Qualcosa del genere si sta vivendo in questi giorni a proposito della pandemia e degli eventuali effetti negativi causati dai vaccini: il criterio di valutazione sia del numero che degli effetti diventa atteggiamento o scelta che oscura anche la più elementare valutazione dei danni rispetto ai benefici. I dati vengono falsati assumendo, secondo i casi, categorie di giudizio e parametri diversi, per non parlare della persistente paura del contagio, tale da non considerare liberatori gli effetti della vaccinazione. Il virus assume la parte del tutto, il vaccino rimane una parte manipolabile, secondo le circostanze o gli interessi delle singole regioni e dei singoli stati. 

Ancora più scorretto e demagogico è l'uso di verbi senza soggetto di aggettivi e accuse senza nome: "Vogliono distruggere l'Italia... stanno uccidendo l'ambiente.... Assassini, stanno facendo crollare le montagne... hanno riempito la terra di veleni, non si preoccupano della sicurezza, proteggono i delinquenti, gli uomini di potere sono tutti al servizio di poteri più forti, “qualcuno” cerca di vendere il paese ai cinesi o ai russi o agli americani, “qualcuno va dicendo in giro, si dice, voci di corridoio...". Chi? Fuori i nomi. Ma i nomi non spuntano, basta sparare nel mucchio per suscitare rancori ed emettere condanne. Il basso livello culturale, la chiusura mentale di coloro ai quali arrivano queste notizie fa il resto, e da qui nascono i populismi, i settarismi, le condanne anticipate, i razzismi, le intolleranze, i libri bruciati, l’utilizzo di ogni occasione articolata sulla teoria della transitività: se X ha un amico mafioso, delinquente, ateo, comunista, omosessuale, drogato, vuol dire che anche lui è mafioso anche lui, è coinvolto con questo tipo di soggetti. Per i dissidenti politici si faceva e si continua a far così, con schedature di contatti, frequenze, intercettazioni, analisi di  scritti o post. Si potrebbe, per assurdo, dubitare anche di Falcone e del rispetto che verso di lui nutriva Buscetta: chissà se in Falcone era presente qualche elemento di mafiosità che era stato colto da Buscetta nel momento in cui aveva deciso di collaborare. La stessa ammirazione che Don Mariano, ne “Il giorno della civetta”, manifesta per l’”uomo” capitano Bellodi.
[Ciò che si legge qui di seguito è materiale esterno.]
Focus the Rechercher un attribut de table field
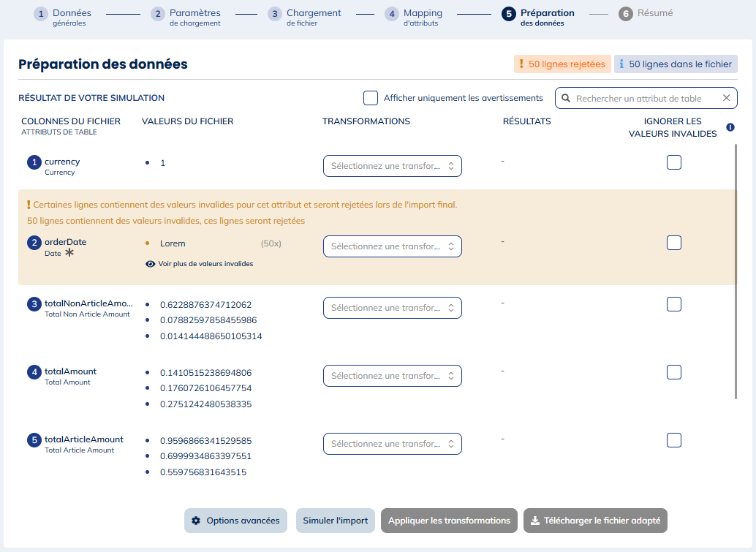The width and height of the screenshot is (756, 552). 643,98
La parte e il tutto, diversità e omogeneità 

Per non parlare del ripetuto ricorso al "sempre" e al "mai"..., del tipo "tu fai sempre così", anche se succede qualche volta, o "tu non hai mai…”, che so, non una parola di tenerezza, ti scordi sempre dei tuoi doveri, dell’anniversario, ecc". Con una parola si può bruciare una carriera, una vita d'amore, una condotta coerente, scheggiata da un incidente di percorso. La parte per il tutto. Un amore nascosto basta a macchiare l’immagine di una persona, a far venir meno il rapporto di fiducia, a inquadrarla nel mondo delle perversioni e dell’infedeltà, una sigaretta fumata è sufficiente per definire il soggetto un fumatore, una mela rubata basta per classificare l’affamato come ladro, un incidente di cui non necessariamente si è responsabili finisce col pesare come un macigno sulla reputazione e sulla  professionalità. Come mi ebbe a dire una volta Pino Maniaci, vittima anche lui di una campagna denigratoria gestita, nel suo caso, in nome della legge, “quando ti buttano un secchio di merda,  la puzza ti rimane addosso per sempre”. 
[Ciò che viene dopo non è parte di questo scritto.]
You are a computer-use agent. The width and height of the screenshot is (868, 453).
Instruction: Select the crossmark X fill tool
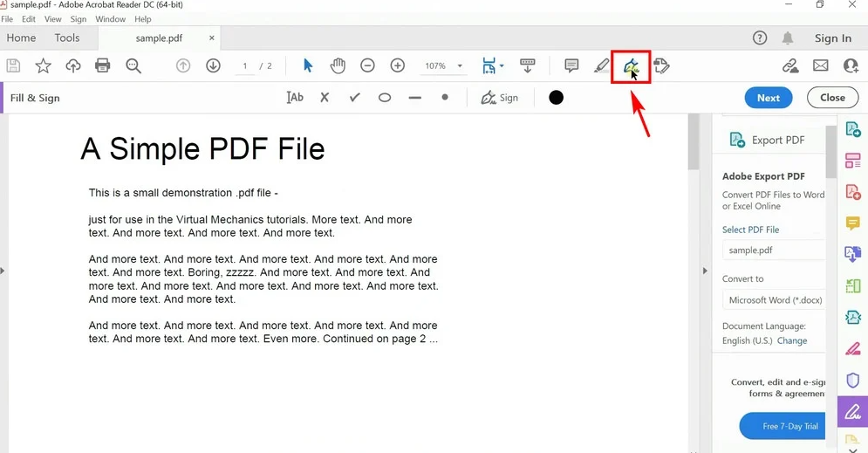(325, 98)
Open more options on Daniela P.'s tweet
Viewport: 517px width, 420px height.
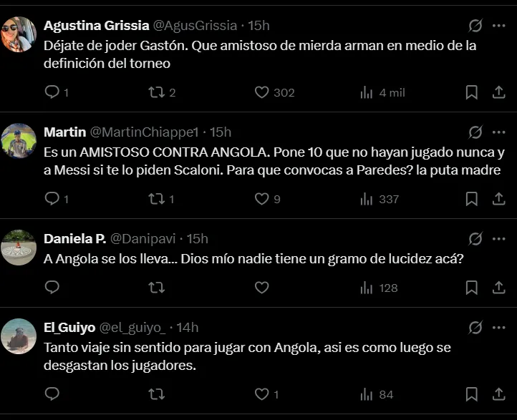click(498, 238)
Ne consegue che la scelta della diversità diventa l’anticamera del sospetto, proprio perché mette in discussione l’omogeneità e il conformismo, che è lo strumento privilegiato di chi detiene il potere di governare le masse. E tuttavia tante volte quella parte negata o guardata con sospetto è ciò che dà una nota alternativa di originalità, di anticonformismo, di nuove identità e possibilità, è un modo per differenziarsi dall’omogeneità del tutto, per caratterizzare se stessi e rivendicare la voglia, l’autonomia, spesso il coraggio di essere non omologati. Ma bisogna saper riflettere, tornare, se capita, anche sulle proprie decisioni e valutazioni per riconsiderarle, cosa che in questo mondo, in cui tutti sanno tutto, non è facile.